Suspected correction
In the function BasicZipFile.parse_cd, somewhere before the info message on line 694, a check needs to be made for the file being a directory. The since-Python-3.6 method of checking for the last character of the name being "/" should do.
However, I don't know the code well enough to suggest where that information be integrated (aside from a check soon after fn is defined in that function), and propagated to causing a aff4:FolderImage. The ZipInfo class in that file?
Steps to reproduce
The code segments below work when run as individual shell scripts, confirmed on an Ubuntu 18.04 system.
- Create a zip with some directory in it.
#!/bin/bash
# step1.sh
rm -rf deep flat
mkdir -p flat
mkdir -p deep/input_dir_1
echo 'file 1' > flat/file1.txt
echo 'file 2' > flat/file2.txt
pushd flat
zip -r ../flat.zip .
popd
rm -r flat
echo 'file 3' > deep/file3.txt
echo 'file 4' > deep/input_dir_1/file4.txt
pushd deep
zip -r ../deep.zip .
popd
rm -r deep
- Ingest the zips into their respective aff4 archives.
#!/bin/bash
# step2.sh
# (First loading venv, fixing path to aff4.py ...)
python .../aff4.py \
--hash \
--ingest \
--paranoid \
--recursive \
flat.aff4 \
flat.zip
python .../aff4.py \
--hash \
--ingest \
--paranoid \
--recursive \
deep.aff4 \
deep.zip
- Extract everything from the flat aff4 archive. Currently works.
Pull Request 14 fixes an unrelated issue with the way extractAll is called, and updates Pull Request 13 as a matter of convenience---I also found some of @gonmator's fixes while fixing this call.
#!/bin/bash
# step3.sh
# (First loading venv, fixing path to aff4.py ...)
rm -rf extraction_flat
mkdir extraction_flat
# Note that the last argument here will not be necessary if PR 16 is incorporated.
python .../aff4.py \
--extract-all \
--folder extraction_flat \
flat.aff4 \
extraction_flat
- Extract everything from the aff4 archive. Currently fails.

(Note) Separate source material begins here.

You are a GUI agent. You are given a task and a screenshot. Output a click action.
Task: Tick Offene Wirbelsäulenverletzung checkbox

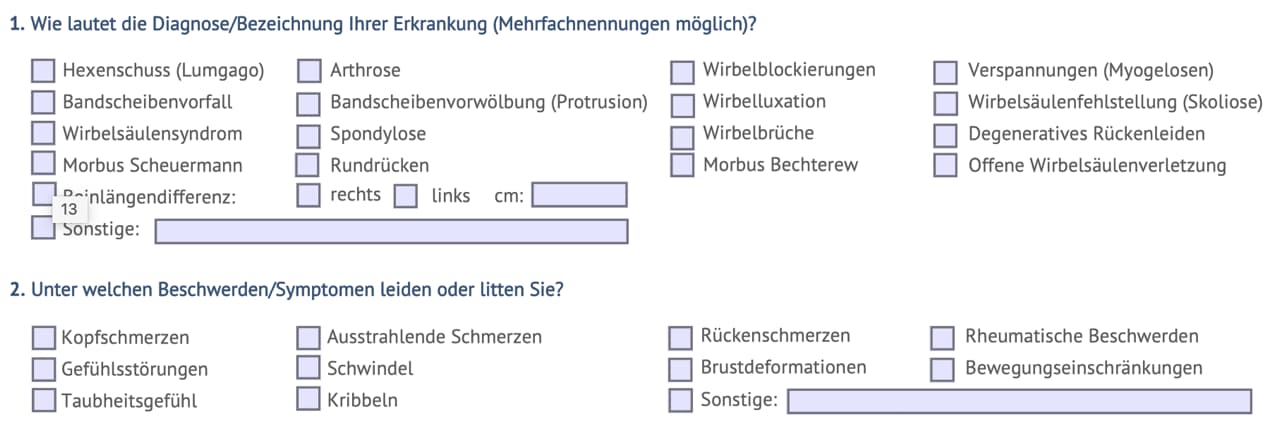(945, 166)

PR 14 should be integrated in order to see step3.sh below fail in the illustrative way.
#!/bin/bash
# step4.sh
# (First loading venv, fixing path to aff4.py ...)
rm -rf extraction_deep
mkdir extraction_deep
# Note that the last argument here will not be necessary if PR 16 is incorporated.
python .../aff4.py \
--extract-all \
--folder extraction_deep \
deep.aff4 \
extraction_deep
Traceback of step4.sh:
Traceback (most recent call last):
File "../deps/pyaff4/aff4.py", line 421, in <module>
main(sys.argv)
File "../deps/pyaff4/aff4.py", line 414, in main
extractAll(dest, args.folder)
File "../deps/pyaff4/aff4.py", line 312, in extractAll
with open(destFile, "wb") as destStream:
IsADirectoryError: [Errno 21] Is a directory: 'extraction_deep/deep.zip/input_dir_1'
Resolution confirmation
When step4.sh above creates this file hierarchy, this Issue's good to close.
$ find extraction
extraction_deep
extraction_deep/deep.zip
extraction_deep/deep.zip/file3.txt
extraction_deep/deep.zip/input_dir_1
extraction_deep/deep.zip/input_dir_1/file4.txt